If you tell the story right, she always does.

12 comments

  1. Jennifer, I love the new look of the blog! And your message as well. It reminded me of the story I told myself as a bullied sixth-grader: "You will end up better than all of these people." It helped me get through many rough days, and I told it to myself until it indeed came true. Thanks for a pick-me-up.

  2. Oh yea. Well said! Here's my story (with a bit of borrowing from you): Gleefully stubborn woman enters a highly implausible career 10 seconds before the economy tanks, but succeeds through talent, grit, gumption, faith, friendship and unrelenting persistence. Grrrrrrrr. I feel my power growing already!

  3. This is a potent piece, Jennifer.
    'I did not argue his virtues or name my contributions to our failures.' You nailed something else on the head with that phrase.
    Enjoyed this? Not really the right expression. But it made me think. Thank you.

  4. "Being a freelancer is hard, but the battles should be about finding new clients, finding your voice, finding your way, not trying to convince your family that you’re not nuts."

    I'm going to tape this to the bulletin board above my computer. I never gave much thought to the story I was telling myself until I read "The Power of Story" by Jim Loehr. Suddenly, everything came into focus.
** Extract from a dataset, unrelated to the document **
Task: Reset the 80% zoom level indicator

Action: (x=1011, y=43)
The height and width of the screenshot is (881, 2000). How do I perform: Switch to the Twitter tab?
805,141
    We tell ourselves a myriad of stories every day, and I think for writers, the yarns we spin are even more powerful. For me, it took comparing the story I WANT to tell to the elements in my current plot in order to see why there were so many holes and I wasn't getting my happy ending. Of course I wasn't! I had allowed minor characters to become major villains and muffled the authentic voice of my main character. Every novelist knows that if you need your heroine to start out in Alabama and end up in Nashville, you shouldn't send her on a pointless sightseeing trip through Mississippi. And yet, time and time again, that's what I did.
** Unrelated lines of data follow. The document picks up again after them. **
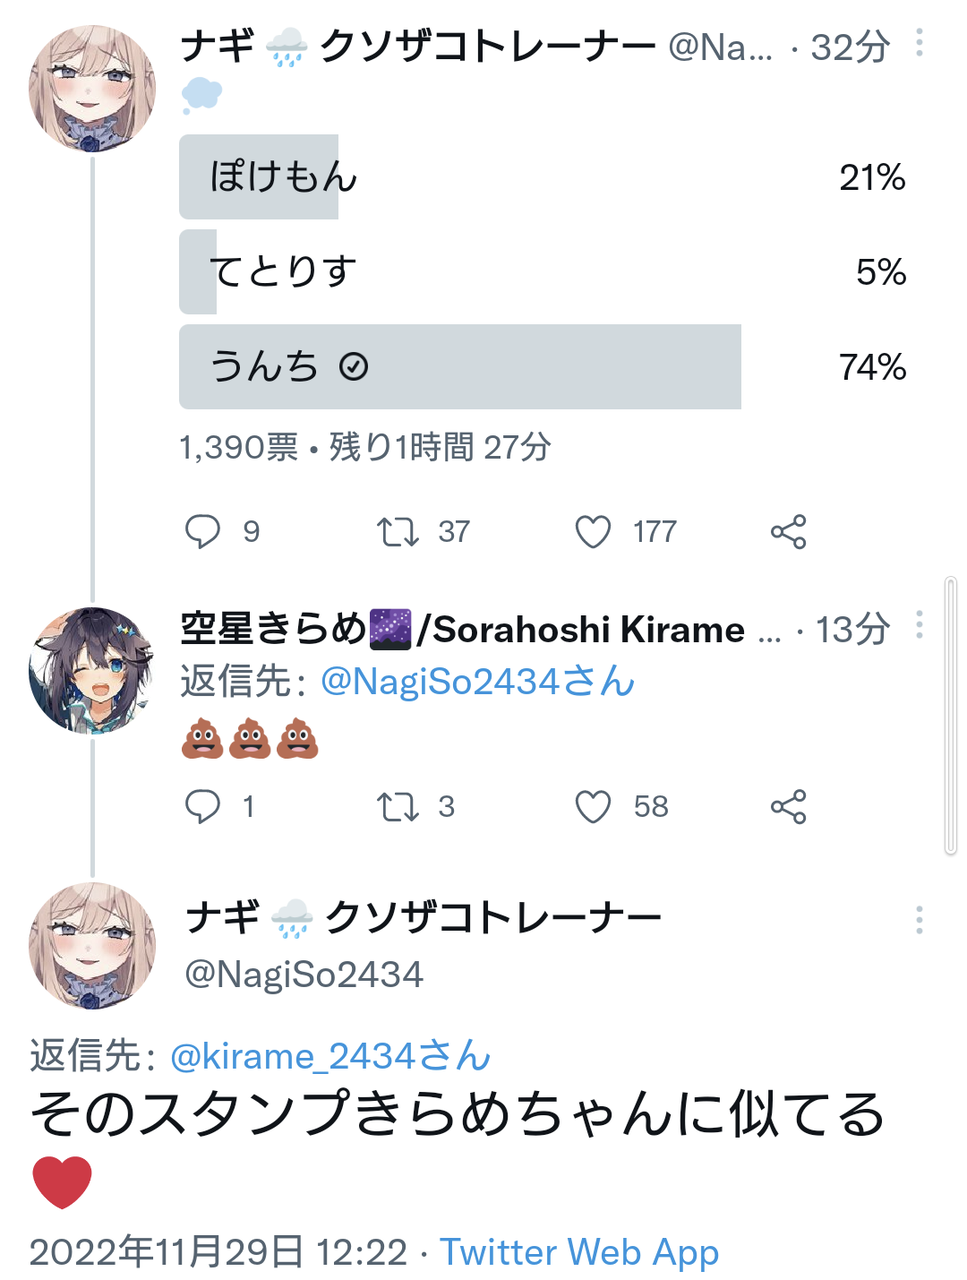This screenshot has height=1280, width=967.
Task: Open the @NagiSo2434 mention link
Action: [x=477, y=682]
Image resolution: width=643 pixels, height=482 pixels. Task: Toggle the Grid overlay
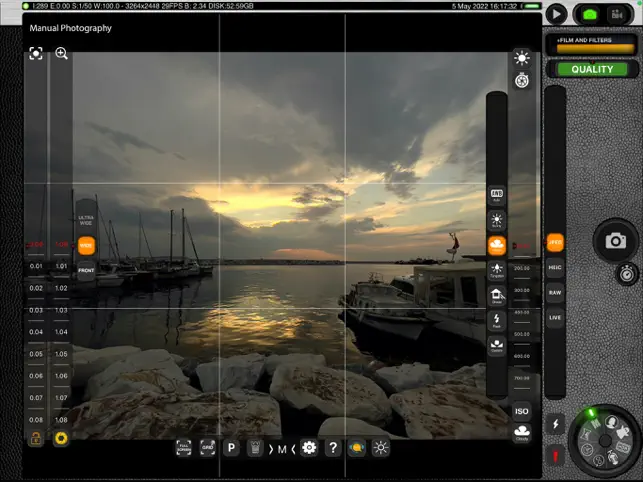point(208,448)
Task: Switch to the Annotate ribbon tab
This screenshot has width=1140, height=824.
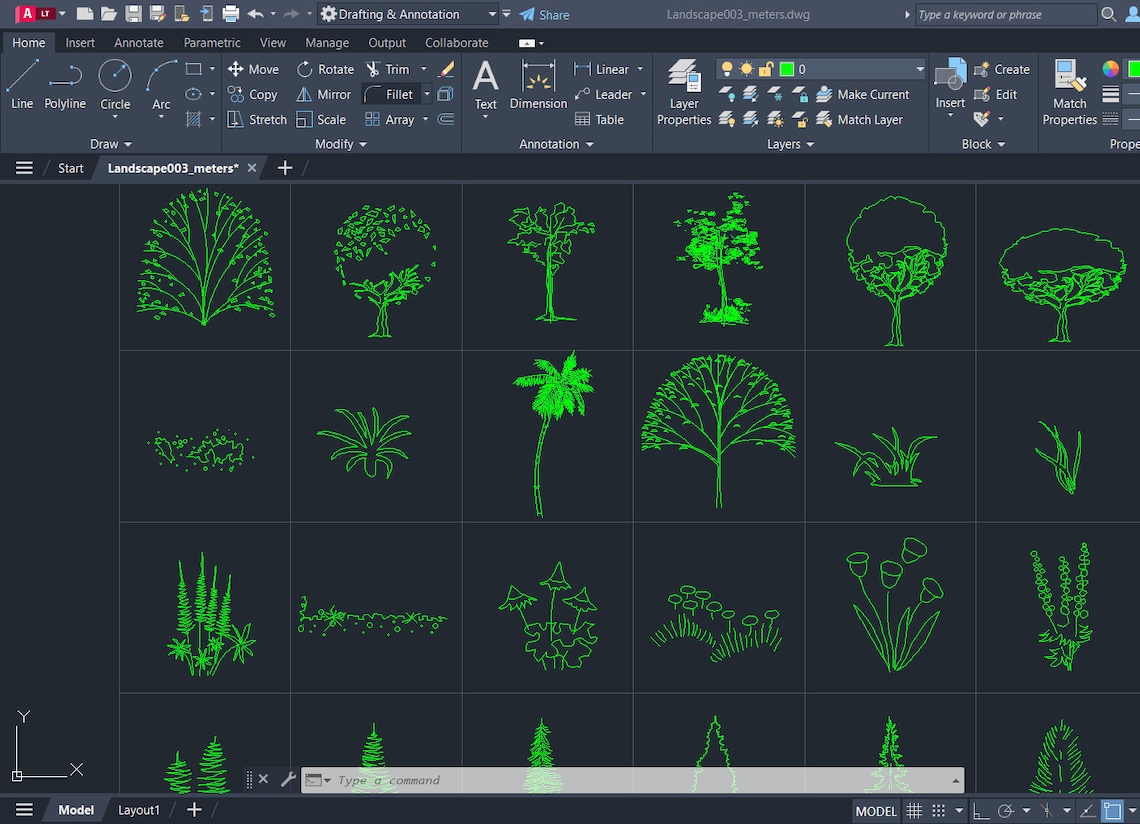Action: (138, 42)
    Now, when life is taking a haywire direction, I write a quick plot treatment. I strip the situation of its emotion and coldly assess where I am and where I should be, eliminating the detours. As for those minor characters, I shove them back where they belong – into the shadows. Maybe they'll rise up and try to derail my heroine, maybe they'll grumble and spawn a few demons to toss in her path, but it's ok now. I'm in control of this story, and I get to choose how it ends.

    Realizing that has made all the difference in the world.

    Thanks for this post. The thought process behind it is slowly changing my life, and I think if people really "got" it, we'd see more people living their dreams instead of sleepwalking through disasters.

  5. Loved this post. Have been telling my own story in my head for a while now and am now telling a fictional version of it on paper. It definitelty helps to keep the spirits up!